Set down, exactly as they stand, the lines from the one containing "720x540 pixels." through the last line of the records below, leaving every picture out.

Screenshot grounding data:
───
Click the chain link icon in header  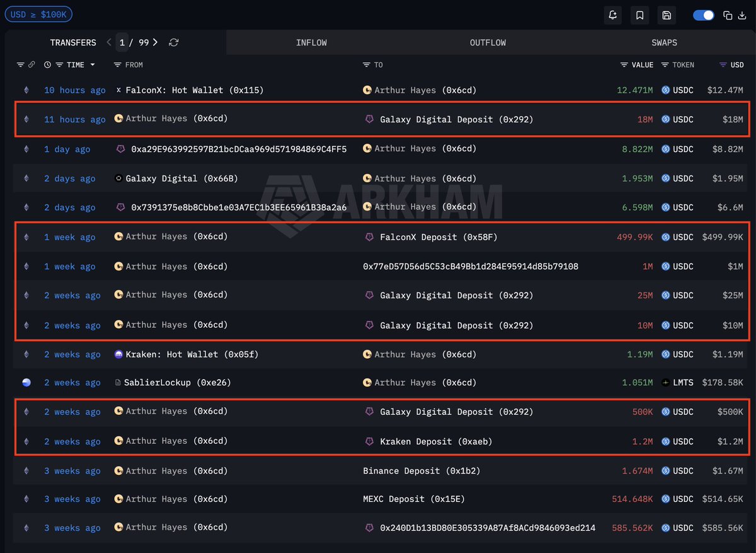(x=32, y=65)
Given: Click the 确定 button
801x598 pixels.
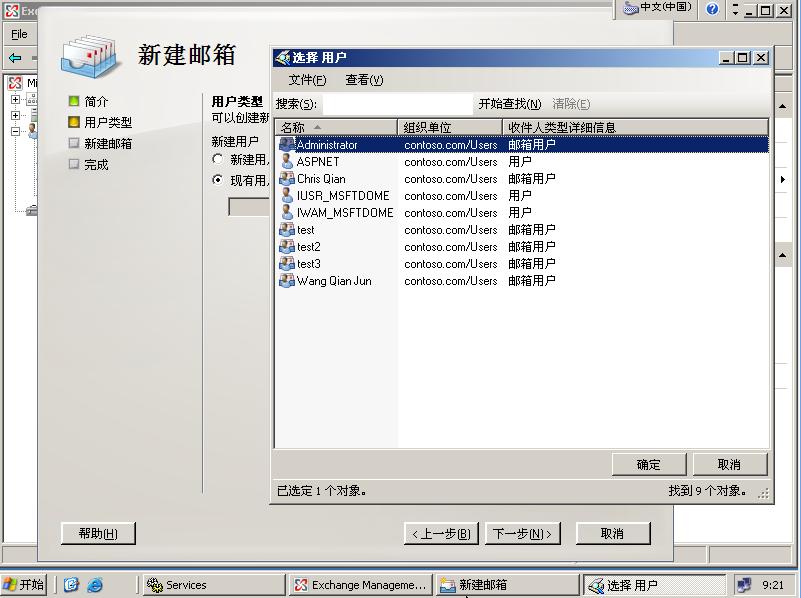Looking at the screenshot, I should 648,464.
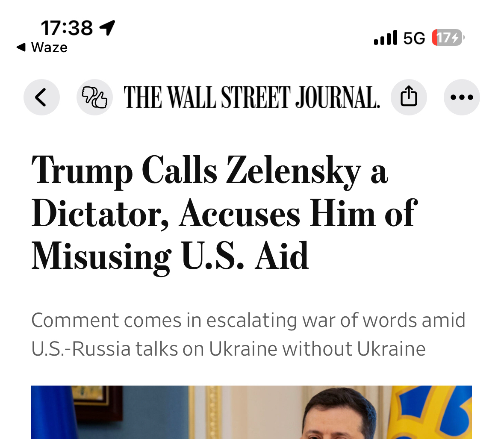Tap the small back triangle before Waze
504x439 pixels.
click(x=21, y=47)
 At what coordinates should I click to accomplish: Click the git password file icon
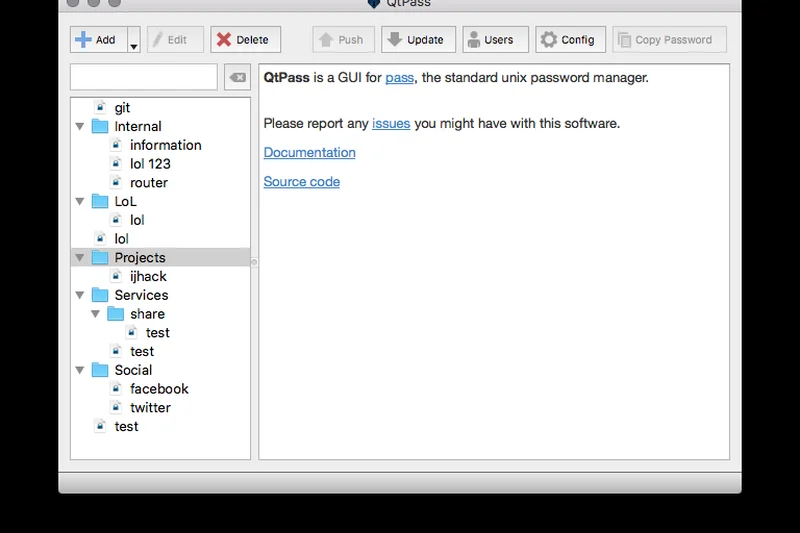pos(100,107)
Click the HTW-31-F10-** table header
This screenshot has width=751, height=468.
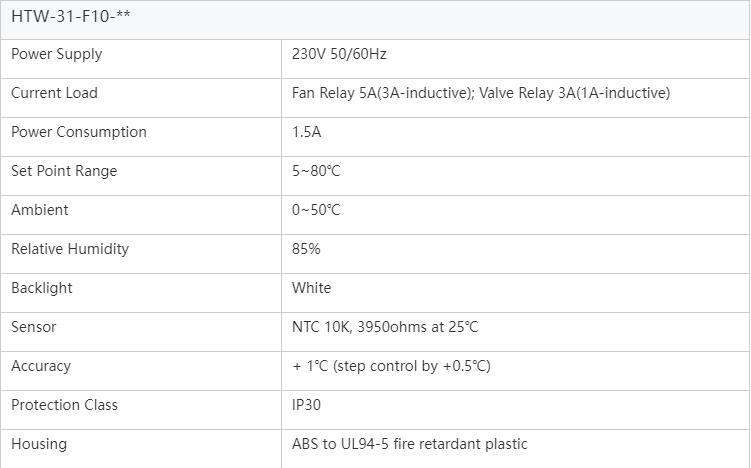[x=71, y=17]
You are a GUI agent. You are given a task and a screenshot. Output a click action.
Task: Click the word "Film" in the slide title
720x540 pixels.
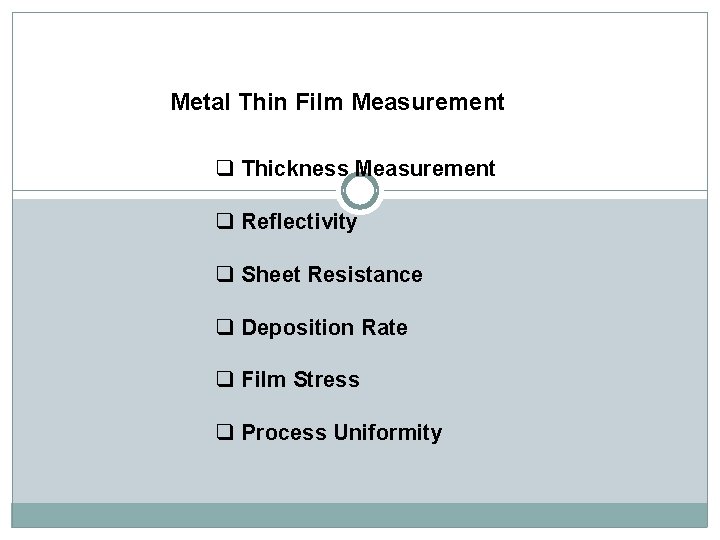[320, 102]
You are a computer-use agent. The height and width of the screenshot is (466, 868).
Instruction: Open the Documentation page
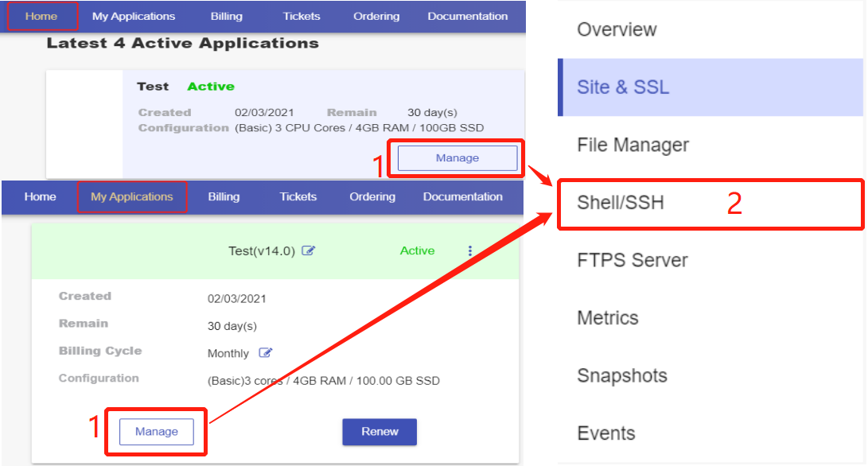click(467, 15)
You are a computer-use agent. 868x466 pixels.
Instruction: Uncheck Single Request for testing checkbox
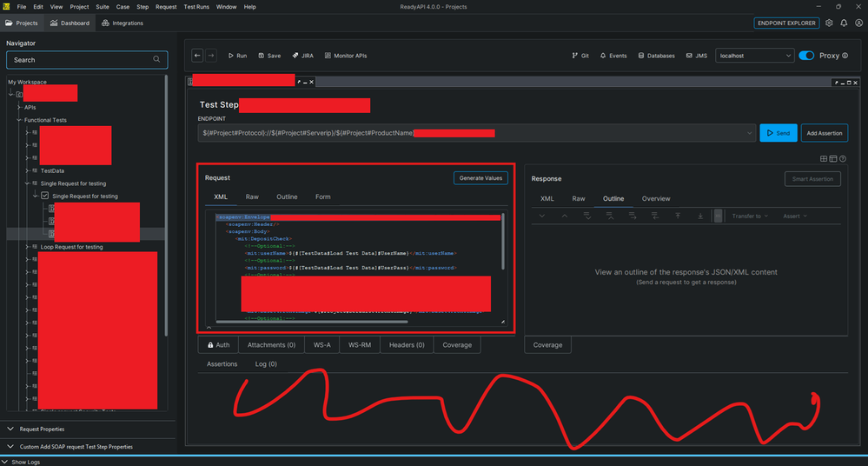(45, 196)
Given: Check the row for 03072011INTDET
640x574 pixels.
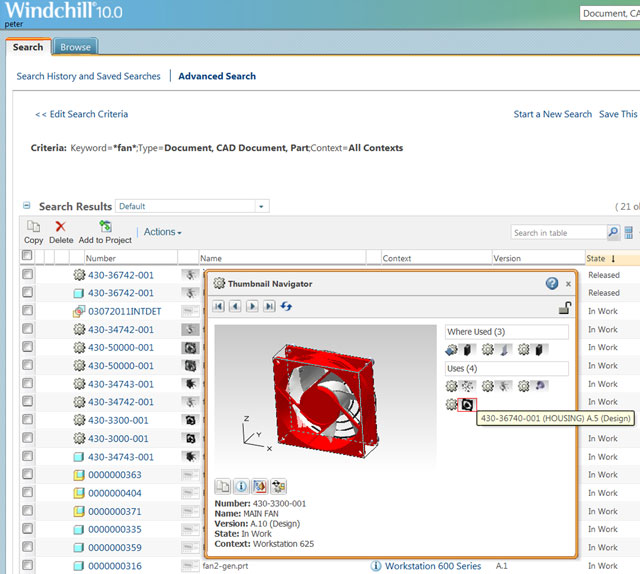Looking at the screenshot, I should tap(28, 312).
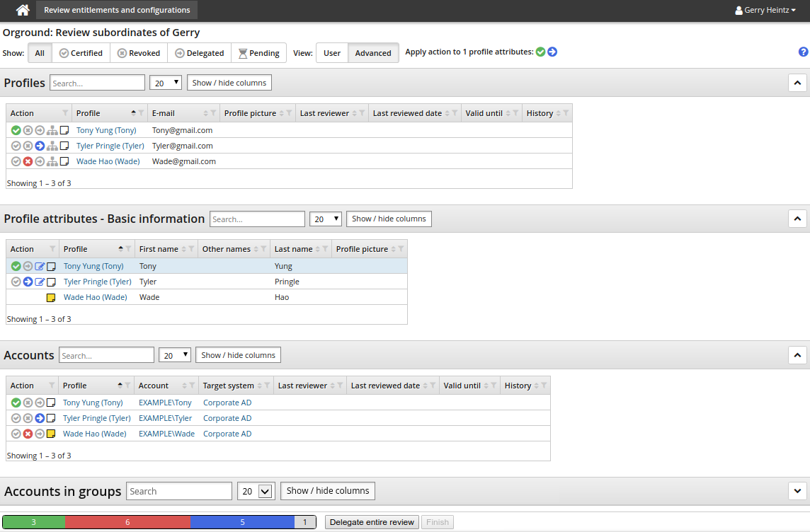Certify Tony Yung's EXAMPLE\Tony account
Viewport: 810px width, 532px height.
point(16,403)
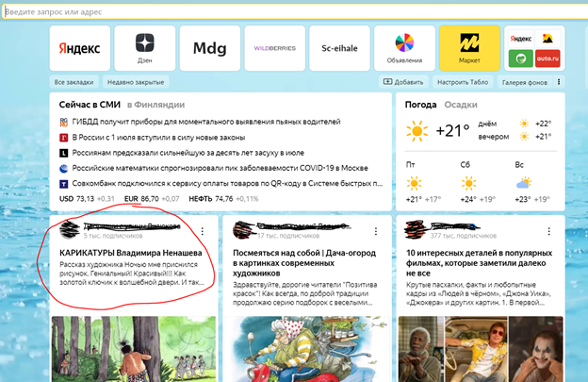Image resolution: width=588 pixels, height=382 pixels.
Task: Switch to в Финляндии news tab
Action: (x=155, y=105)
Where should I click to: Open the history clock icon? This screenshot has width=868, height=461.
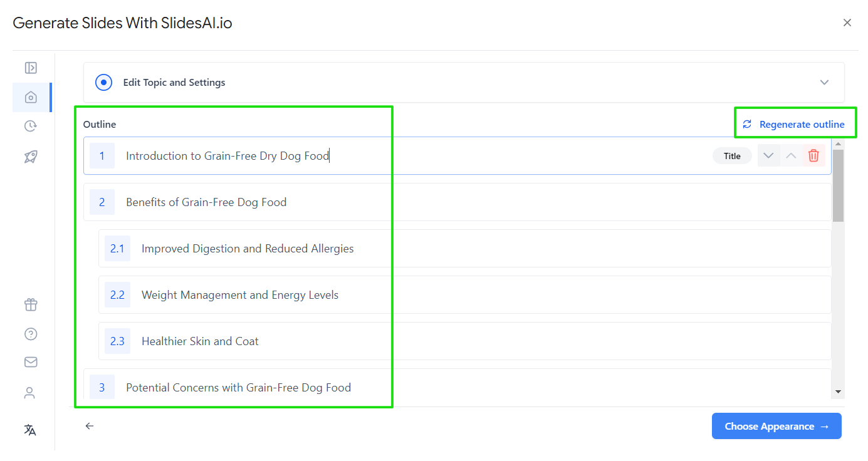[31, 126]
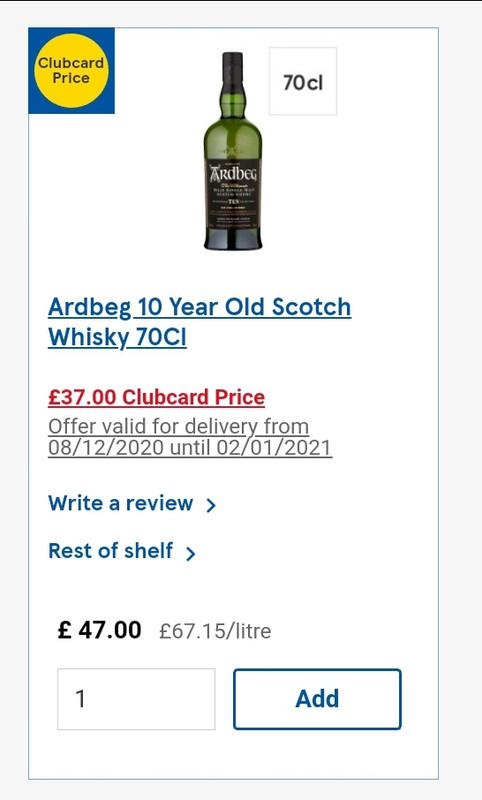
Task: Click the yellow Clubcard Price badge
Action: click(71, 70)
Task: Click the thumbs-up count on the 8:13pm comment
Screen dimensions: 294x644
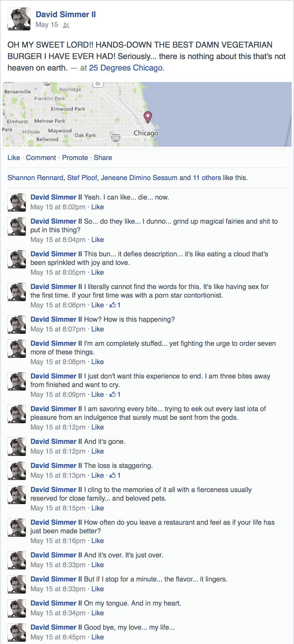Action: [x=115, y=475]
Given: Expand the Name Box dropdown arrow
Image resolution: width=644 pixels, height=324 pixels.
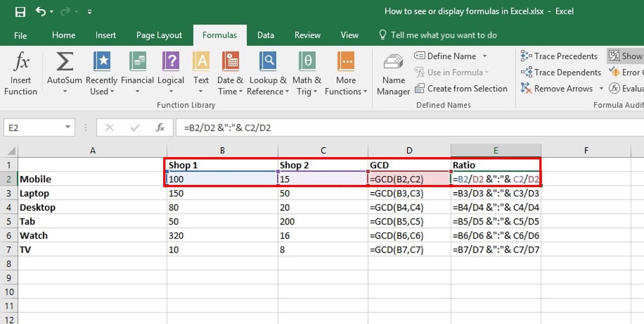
───
→ Exercise answer:
720x540 pixels.
[320, 102]
You are a computer-use agent. The height and width of the screenshot is (466, 868).
Instruction: Open the Documentation page
click(467, 15)
You are a computer-use agent. 868x466 pixels.
Instruction: Uncheck Single Request for testing checkbox
(45, 196)
Given: Check the row for 03072011INTDET
640x574 pixels.
Looking at the screenshot, I should tap(28, 312).
Certify Tony Yung's EXAMPLE\Tony account
Viewport: 810px width, 532px height.
point(16,403)
Image resolution: width=588 pixels, height=382 pixels.
Task: Switch to в Финляндии news tab
Action: (x=155, y=105)
Where should I click to: Open the history clock icon? This screenshot has width=868, height=461.
[31, 126]
Task: Click the yellow Clubcard Price badge
Action: click(71, 70)
Task: Click the thumbs-up count on the 8:13pm comment
Screen dimensions: 294x644
Action: [x=115, y=475]
Given: Expand the Name Box dropdown arrow
Image resolution: width=644 pixels, height=324 pixels.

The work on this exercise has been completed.